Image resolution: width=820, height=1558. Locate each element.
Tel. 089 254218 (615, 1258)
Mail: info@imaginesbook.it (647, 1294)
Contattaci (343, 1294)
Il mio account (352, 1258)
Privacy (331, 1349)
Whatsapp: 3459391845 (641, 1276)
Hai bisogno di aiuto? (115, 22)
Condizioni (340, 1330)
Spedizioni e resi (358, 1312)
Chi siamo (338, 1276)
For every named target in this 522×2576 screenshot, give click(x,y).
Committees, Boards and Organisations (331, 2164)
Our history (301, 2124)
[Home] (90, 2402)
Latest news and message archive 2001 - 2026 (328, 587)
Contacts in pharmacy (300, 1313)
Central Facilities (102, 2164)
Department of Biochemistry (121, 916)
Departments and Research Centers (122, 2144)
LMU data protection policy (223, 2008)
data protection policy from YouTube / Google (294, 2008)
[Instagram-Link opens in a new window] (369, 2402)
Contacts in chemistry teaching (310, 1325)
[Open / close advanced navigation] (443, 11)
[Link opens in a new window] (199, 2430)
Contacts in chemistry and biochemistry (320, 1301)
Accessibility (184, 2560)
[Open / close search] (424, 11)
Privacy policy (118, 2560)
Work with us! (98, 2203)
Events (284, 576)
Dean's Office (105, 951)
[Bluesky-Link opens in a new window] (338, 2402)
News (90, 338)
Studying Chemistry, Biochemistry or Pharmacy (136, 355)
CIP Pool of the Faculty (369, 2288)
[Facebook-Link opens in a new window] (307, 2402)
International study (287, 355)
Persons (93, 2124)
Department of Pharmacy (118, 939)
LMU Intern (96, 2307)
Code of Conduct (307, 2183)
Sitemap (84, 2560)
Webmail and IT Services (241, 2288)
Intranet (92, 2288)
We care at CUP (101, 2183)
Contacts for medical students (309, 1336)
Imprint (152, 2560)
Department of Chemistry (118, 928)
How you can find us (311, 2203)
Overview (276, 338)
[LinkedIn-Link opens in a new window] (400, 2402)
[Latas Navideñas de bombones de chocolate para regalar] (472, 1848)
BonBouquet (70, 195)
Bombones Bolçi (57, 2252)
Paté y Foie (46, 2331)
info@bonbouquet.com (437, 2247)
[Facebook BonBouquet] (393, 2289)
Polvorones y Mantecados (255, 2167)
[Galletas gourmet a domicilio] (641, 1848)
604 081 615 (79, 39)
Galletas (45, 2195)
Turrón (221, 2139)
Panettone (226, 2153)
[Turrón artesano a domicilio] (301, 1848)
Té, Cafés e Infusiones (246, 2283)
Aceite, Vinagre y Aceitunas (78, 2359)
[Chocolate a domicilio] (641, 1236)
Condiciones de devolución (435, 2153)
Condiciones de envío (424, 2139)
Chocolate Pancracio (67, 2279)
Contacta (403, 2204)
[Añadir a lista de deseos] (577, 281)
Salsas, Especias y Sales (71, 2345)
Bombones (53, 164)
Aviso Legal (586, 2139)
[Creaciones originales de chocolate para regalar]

Exercise goal: Lines are to be repeated exactly from the one that contains "Privacy policy (118, 2560)" through the last line of the listing, with both ends kept and no others added.

Exercise answer:
Privacy policy (118, 2560)
Work with us! (98, 2203)
Events (284, 576)
Dean's Office (105, 951)
[Bluesky-Link opens in a new window] (338, 2402)
News (90, 338)
Studying Chemistry, Biochemistry or Pharmacy (136, 355)
CIP Pool of the Faculty (369, 2288)
[Facebook-Link opens in a new window] (307, 2402)
International study (287, 355)
Persons (93, 2124)
Department of Pharmacy (118, 939)
LMU Intern (96, 2307)
Code of Conduct (307, 2183)
Sitemap (84, 2560)
Webmail and IT Services (241, 2288)
Intranet (92, 2288)
We care at CUP (101, 2183)
Contacts for medical students (309, 1336)
Imprint (152, 2560)
Department of Chemistry (118, 928)
How you can find us (311, 2203)
Overview (276, 338)
[LinkedIn-Link opens in a new window] (400, 2402)
[Latas Navideñas de bombones de chocolate para regalar] (472, 1848)
BonBouquet (70, 195)
Bombones Bolçi (57, 2252)
Paté y Foie (46, 2331)
info@bonbouquet.com (437, 2247)
[Facebook BonBouquet] (393, 2289)
Polvorones y Mantecados (255, 2167)
[Galletas gourmet a domicilio] (641, 1848)
604 081 615 (79, 39)
Galletas (45, 2195)
Turrón (221, 2139)
Panettone (226, 2153)
[Turrón artesano a domicilio] (301, 1848)
Té, Cafés e Infusiones (246, 2283)
Aceite, Vinagre y Aceitunas (78, 2359)
[Chocolate a domicilio] (641, 1236)
Condiciones de devolución (435, 2153)
Condiciones de envío (424, 2139)
Chocolate Pancracio (67, 2279)
Contacta (403, 2204)
[Añadir a lista de deseos] (577, 281)
Salsas, Especias y Sales (71, 2345)
Bombones (53, 164)
Aviso Legal (586, 2139)
[Creaciones originales de chocolate para regalar]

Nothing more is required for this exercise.